An acceptable answer repeats exactly the line with "For every named" and each line after it through the end of the entries, and includes nothing else.

(Beginning of Materials provided)

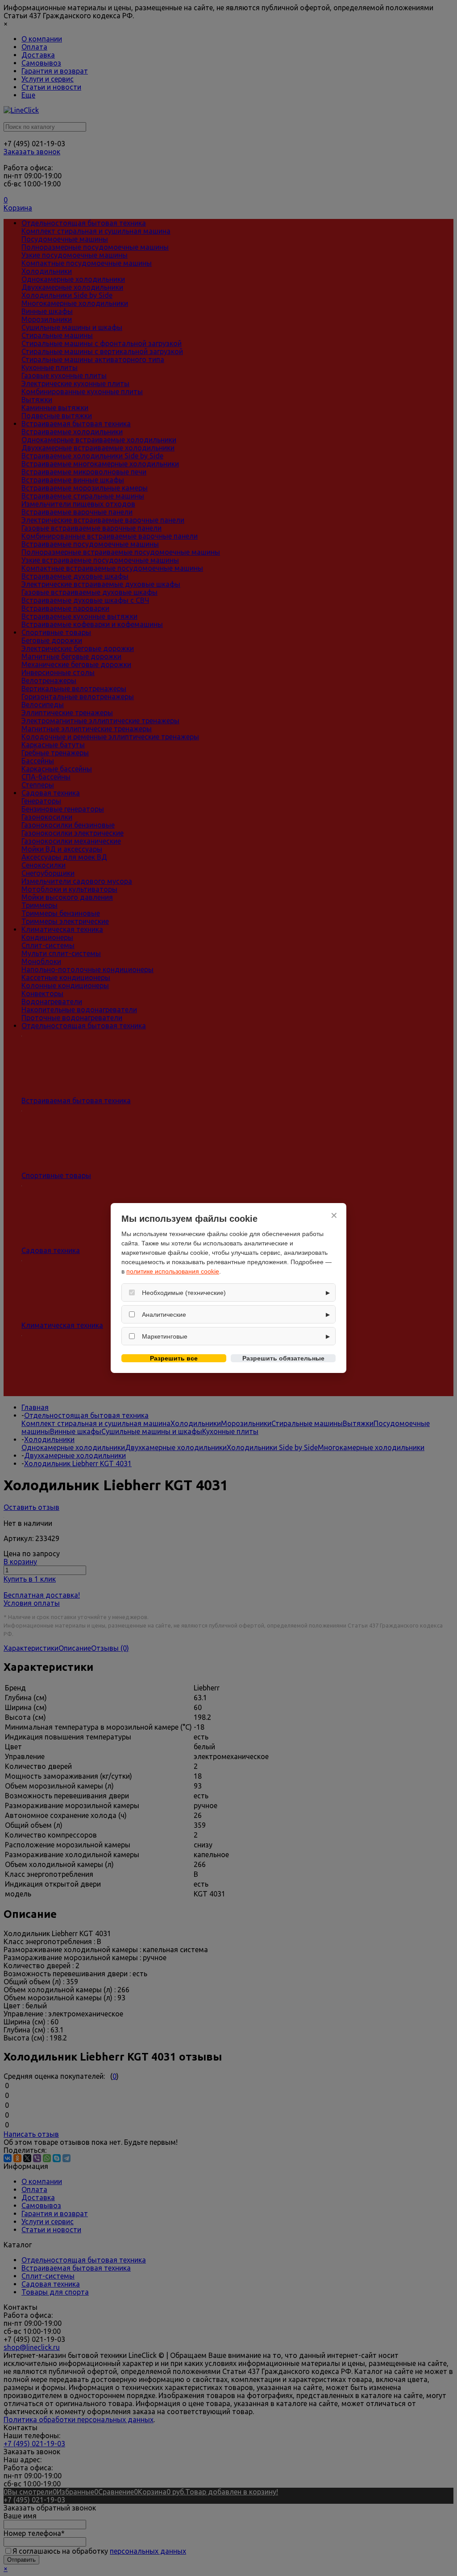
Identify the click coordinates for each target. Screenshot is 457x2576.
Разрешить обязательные (283, 1358)
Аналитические (164, 1314)
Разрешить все (174, 1358)
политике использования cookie (172, 1271)
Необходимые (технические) (184, 1292)
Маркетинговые (164, 1336)
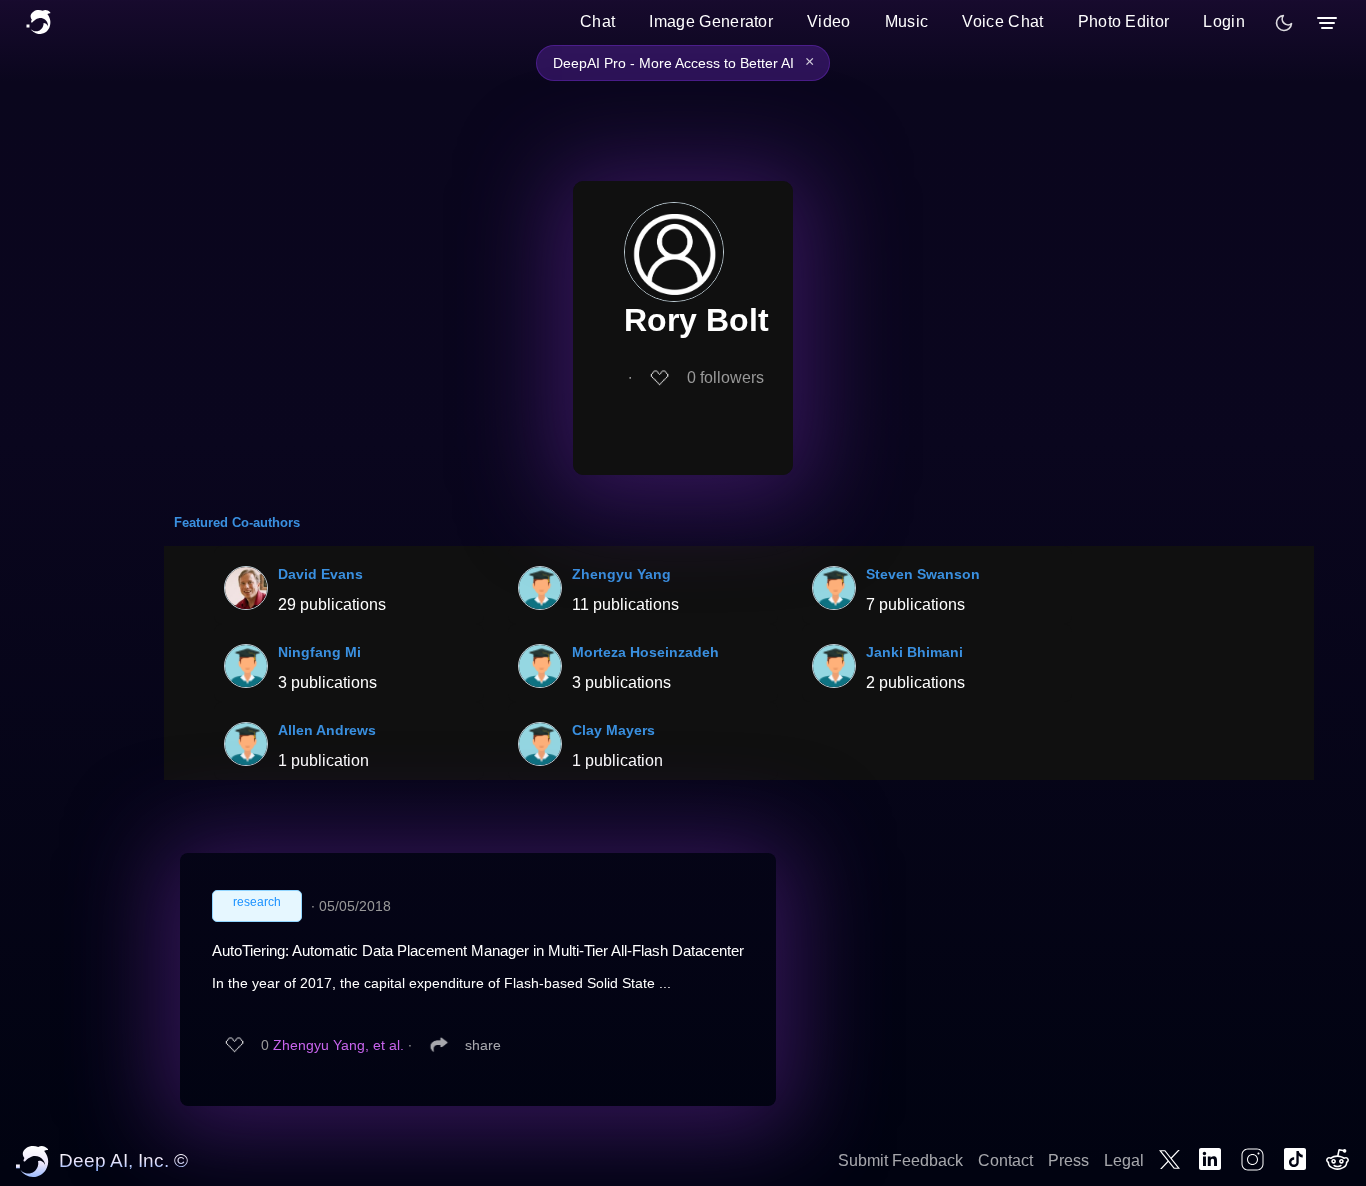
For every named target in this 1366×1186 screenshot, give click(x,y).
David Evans (320, 574)
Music (907, 21)
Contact (1005, 1160)
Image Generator (711, 21)
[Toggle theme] (1284, 23)
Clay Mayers (613, 730)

(End of Materials provided)

Reply to the exercise —
For every named target in this 1366×1186 screenshot, give click(x,y).
David Evans (320, 574)
Music (907, 21)
Contact (1005, 1160)
Image Generator (711, 21)
[Toggle theme] (1284, 23)
Clay Mayers (613, 730)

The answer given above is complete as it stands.